* _What the task asks_
List each line in the items below that contains the word "computer".
--- Start Supplied records ---
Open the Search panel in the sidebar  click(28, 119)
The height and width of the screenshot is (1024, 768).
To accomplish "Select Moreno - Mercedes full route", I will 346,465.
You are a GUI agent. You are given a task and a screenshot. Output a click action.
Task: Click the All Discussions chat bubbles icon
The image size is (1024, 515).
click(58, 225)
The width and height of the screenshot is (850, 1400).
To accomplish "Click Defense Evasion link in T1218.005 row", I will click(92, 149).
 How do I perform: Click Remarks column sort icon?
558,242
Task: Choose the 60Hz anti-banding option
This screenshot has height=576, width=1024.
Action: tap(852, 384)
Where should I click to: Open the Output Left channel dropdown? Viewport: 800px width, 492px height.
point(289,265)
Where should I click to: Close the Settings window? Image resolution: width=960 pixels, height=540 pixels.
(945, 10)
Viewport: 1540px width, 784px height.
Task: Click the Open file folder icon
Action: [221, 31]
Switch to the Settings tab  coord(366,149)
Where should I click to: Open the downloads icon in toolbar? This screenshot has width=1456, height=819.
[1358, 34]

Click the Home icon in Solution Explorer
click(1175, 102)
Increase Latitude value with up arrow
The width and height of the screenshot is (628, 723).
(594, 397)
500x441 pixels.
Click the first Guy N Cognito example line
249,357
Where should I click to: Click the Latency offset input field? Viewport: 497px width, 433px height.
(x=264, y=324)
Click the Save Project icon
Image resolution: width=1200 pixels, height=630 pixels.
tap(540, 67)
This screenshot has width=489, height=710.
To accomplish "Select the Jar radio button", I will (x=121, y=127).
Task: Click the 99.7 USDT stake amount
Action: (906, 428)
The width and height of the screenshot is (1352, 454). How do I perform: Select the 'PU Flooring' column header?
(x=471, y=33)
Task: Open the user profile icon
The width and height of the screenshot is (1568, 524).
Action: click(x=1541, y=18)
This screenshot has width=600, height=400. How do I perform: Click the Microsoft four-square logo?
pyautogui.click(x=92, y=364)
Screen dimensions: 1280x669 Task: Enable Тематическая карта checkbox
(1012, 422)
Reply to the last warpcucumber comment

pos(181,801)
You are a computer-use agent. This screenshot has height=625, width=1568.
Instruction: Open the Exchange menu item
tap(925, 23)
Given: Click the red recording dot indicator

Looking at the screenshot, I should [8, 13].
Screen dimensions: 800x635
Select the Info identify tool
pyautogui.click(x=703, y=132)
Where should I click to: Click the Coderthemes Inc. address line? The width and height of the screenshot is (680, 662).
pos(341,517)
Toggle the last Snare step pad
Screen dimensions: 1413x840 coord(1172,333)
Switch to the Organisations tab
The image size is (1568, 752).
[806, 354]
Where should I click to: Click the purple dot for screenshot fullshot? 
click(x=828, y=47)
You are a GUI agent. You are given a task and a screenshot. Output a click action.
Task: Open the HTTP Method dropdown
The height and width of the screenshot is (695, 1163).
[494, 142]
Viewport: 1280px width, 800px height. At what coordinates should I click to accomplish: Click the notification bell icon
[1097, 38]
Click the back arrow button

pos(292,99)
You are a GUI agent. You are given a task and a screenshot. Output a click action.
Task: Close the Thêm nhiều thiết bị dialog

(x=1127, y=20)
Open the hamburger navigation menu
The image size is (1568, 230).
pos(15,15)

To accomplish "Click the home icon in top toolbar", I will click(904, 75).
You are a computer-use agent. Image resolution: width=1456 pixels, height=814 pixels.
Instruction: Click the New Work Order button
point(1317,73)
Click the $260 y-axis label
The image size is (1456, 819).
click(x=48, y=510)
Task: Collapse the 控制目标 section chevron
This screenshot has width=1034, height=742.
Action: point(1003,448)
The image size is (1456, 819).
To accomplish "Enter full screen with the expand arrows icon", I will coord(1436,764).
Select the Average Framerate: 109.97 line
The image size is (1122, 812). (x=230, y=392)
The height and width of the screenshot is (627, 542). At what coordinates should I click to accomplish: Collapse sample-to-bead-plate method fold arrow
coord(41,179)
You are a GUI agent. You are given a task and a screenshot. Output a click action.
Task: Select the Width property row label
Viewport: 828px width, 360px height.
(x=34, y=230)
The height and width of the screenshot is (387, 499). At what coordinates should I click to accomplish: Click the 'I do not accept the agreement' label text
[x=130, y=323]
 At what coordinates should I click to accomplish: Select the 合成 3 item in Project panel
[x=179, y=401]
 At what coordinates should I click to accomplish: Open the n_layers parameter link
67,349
--- End Supplied records ---
* _Exercise answer_
You are a computer-use agent. This screenshot has height=625, width=1568.
You are a computer-use agent. Image resolution: width=1456 pixels, height=814 pixels.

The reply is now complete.